Ar-Ge merkezinden neler isteniyor?
Ar-Ge Merkezleri gerek belge verilmesi aşamasında, gerekse de yıllık denetimlerde;
- Doktoralı personel sayısının artırılması,
- Ar-Ge personelinin başarısını ve motivasyonunu artırıcı mekanizmalar oluşturulması ve teşvikler sağlanması,
- Üniversitelerle işbirliği yapılması,
- Uluslar arası düzeyde gelişmelerin izlenmesi ve işbirliği olanaklarının kullanılması,
konularında yönlendirilmeye çalışılıyor, hatta zorlanıyorlar. Bu bilgilere Ar-Ge merkezlerinin rutin denetiminin başlangıcına esas olan Yıllık Faaliyet Raporlarında da yer veriliyor ve denetimde bu konuların önemli olduğu anlaşılıyor.
Uygulama isteneni destekliyor mu?
Ar-Ge merkezi belgesi alınması ve belge aldıktan sonra da denetimlerde yukarıdaki faaliyetlerin yapılması istenmesine karşılık, uygulama bu yapıyı desteklemiyor. Nasıl mı?
- Ar-Ge personeli Ar-Ge Merkezinin dışına çıktığı anda teşvikler duruyor. Doğrudan Ar-Ge faaliyetiyle ilgili olsa dahi, personelin Ar-Ge merkezi dışında geçen sürelere ilişkin ücretleri için gelir vergisi istisnası ve sigorta primi desteği uygulanmıyor. Gelir idaresi ve Sosyal Güvenlik Kurumu uygulaması bu şekilde. Ar-Ge merkezi Belgesi verirken ve denetlerken, dışa açık olun, sektörü ve sektördeki gelişmeleri takip edin deniyor ama örneğin Ar-Ge işi için bir üniversiteye, uluslar arası bir konferansı izlemek üzere bir başka ülkeye, hatta bir projenizi konuşmak üzere TÜBİTAK'a giden personelinizin buralarda geçen süreleri teşvik kapsamı dışına çıkartılıyor.
- Sanayi ve Ticaret Bakanlığı, daha doğrusu bu Bakanlık koordinasyonunda görev yapan Değerlendirme ve Denetim Komisyonu ve Hakemler, Ar-Ge personelini motive edecek mekanizmalar oluşturmanızı ve Ar-Ge personelini teşvik edecek bir ücret sistemine sahip olmanızı istiyorlar. Ancak Sosyal Güvenlik Kurumu yayımladığı genelgede, prim ve ikramiyelerin destek kapsamında olmadığını açıklıyor.

◆ ◆ ◆

◆ Görev A
Ar-Ge merkezleriyle ilgili metne göre şu soruları yanıtla:
(i) Ar-Ge merkezlerinin rutin denetiminin başlangıcına esas olan raporların adı nedir?
(ii) Personel Ar-Ge merkezinin dışında çalıştığında hangi iki teşvik uygulanmıyor?
(iii) Sosyal Güvenlik Kurumu genelgesine göre hangi ödemeler destek kapsamında değil?
◆ Görev B
Ar-Ge merkezleriyle ilgili metni son cümlesinden sonrasını yazarak kaldığı yerden al ve devam ettir.

◆ Verilen bilgiler
◆ ◆ ◆

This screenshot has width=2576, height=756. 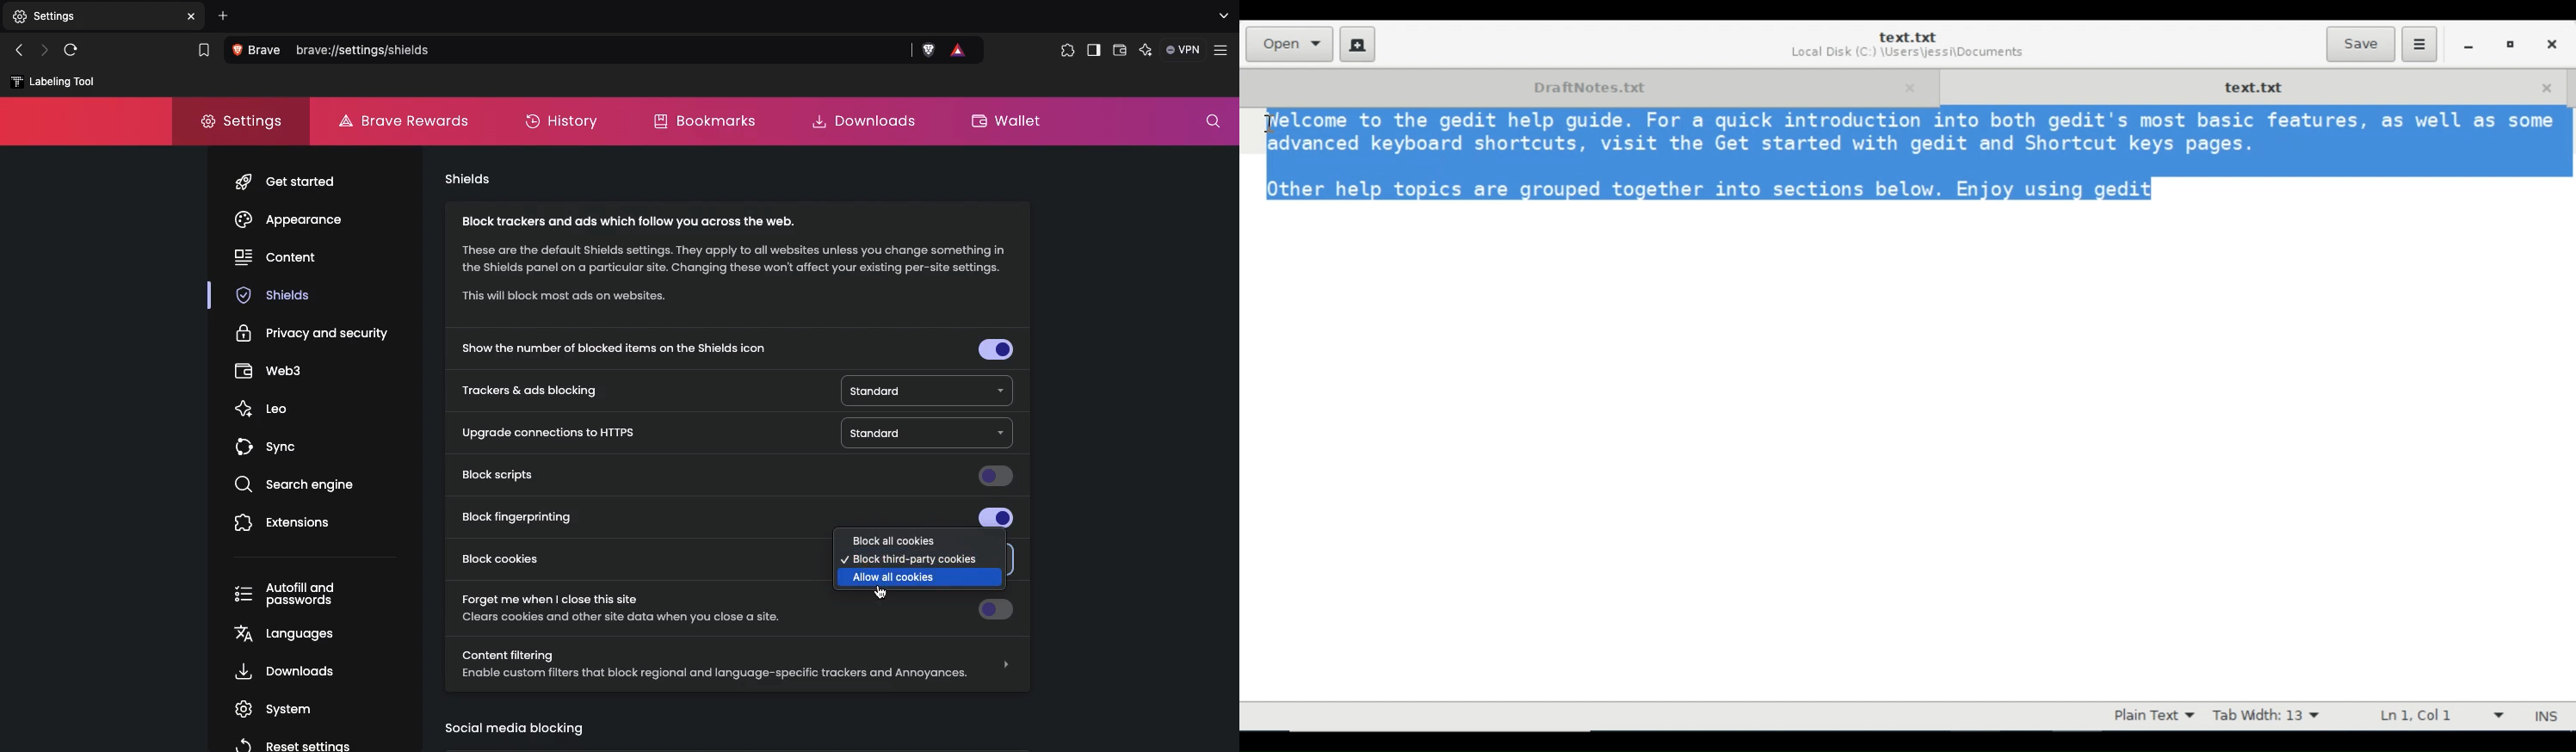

◆ ◆ ◆

◆ Yanıt A
(i) Yıllık Faaliyet Raporları.
(ii) Gelir vergisi istisnası ve sigorta primi desteği.
(iii) Prim ve ikramiyeler.

◆ Yanıt B
- Ar-Ge Merkezi düzenlemeleri, gerçek hayatı görmüyor, işin niteliğini dikkate almıyor. Teşviklerden tam olarak yararlanabilmek için Ar-Ge personelinin belirli saatlerde Ar-Ge Merkezine gelmesi, buraya tamamen bağımlı olarak çalışması ve zorunlu nedenlerle de olsa burayı terk etmemesi isteniyor. Oysa Ar-Ge faaliyeti karakteri itibariyle, en azından bazı işler için buna uygun değil. Özünde bu faaliyet yaratıcı düşünceye dayalı bir faaliyet olmasına rağmen sistem hiçbir esneklik göstermiyor. Yaratıcı düşünceyi, katı bir şekilde adeta hapishaneye çevrilmiş mekanlarla sınırlamak, çok doğru gözükmüyor. Özellikle sanayi Ar-Ge faaliyetinin desteklenmesinden bahsediyorsak, personelin Ar-Ge Merkezi dışına çıkması işin gereği de olabilir. Gerekli dokümantasyonun yapılması ve personelin Ar-Ge Merkezi dışına çıkmasının gerekli olduğunun izah edilmesi halinde, teşvikin sınırlanması için bizce bir neden yoktur.
- Ar-Ge Merkezi için ayrı elektrik, su ve doğalgaz sayacınız yoksa bu tür harcamalarınızı Ar-Ge indirimi olarak matrahınızdan düşemiyorsunuz. Proje bazlı olarak teşviklerden yararlanırsanız, bu tür giderleri dikkate alabilirsiniz ancak Ar-Ge Merkezi belgeniz varsa buna izin verilmiyor.
- Ar-Ge Merkezi için kira ödüyorsanız, kira tutarının matrahtan indirimi kabul edilmiyor. Kurumlar Vergisi Kanunu'nda yer alan düzenleme kapsamında proje bazlı olarak teşvikten yararlanıyorsanız bu mümkün ancak Ar-Ge merkezi iseniz nedeni anlaşılamaz bir şekilde bu olanaklı değil. Kaldı ki kullandığınız bina sizin mülkiyetinizde ise amortismanı kabul ediliyor, kiralamışsanız kira bedeli kabul edilmiyor.
- Ar-Ge faaliyetlerinin yürütmek için kullandığınız yabancı kaynaklar için ödenen faizler Ar-Ge indiriminde kabul edilmiyor. Buda kira giderlerinde olduğu gibi, Kurumlar Vergisi Kanunu kapsamında yapılan proje bazlı uygulamada mümkün.
Benzeri konu ve sorunları çoğaltmak mümkün. Ancak bir gazete makalesinin boyutunu aştığı için bunları özetlemekle yetinelim.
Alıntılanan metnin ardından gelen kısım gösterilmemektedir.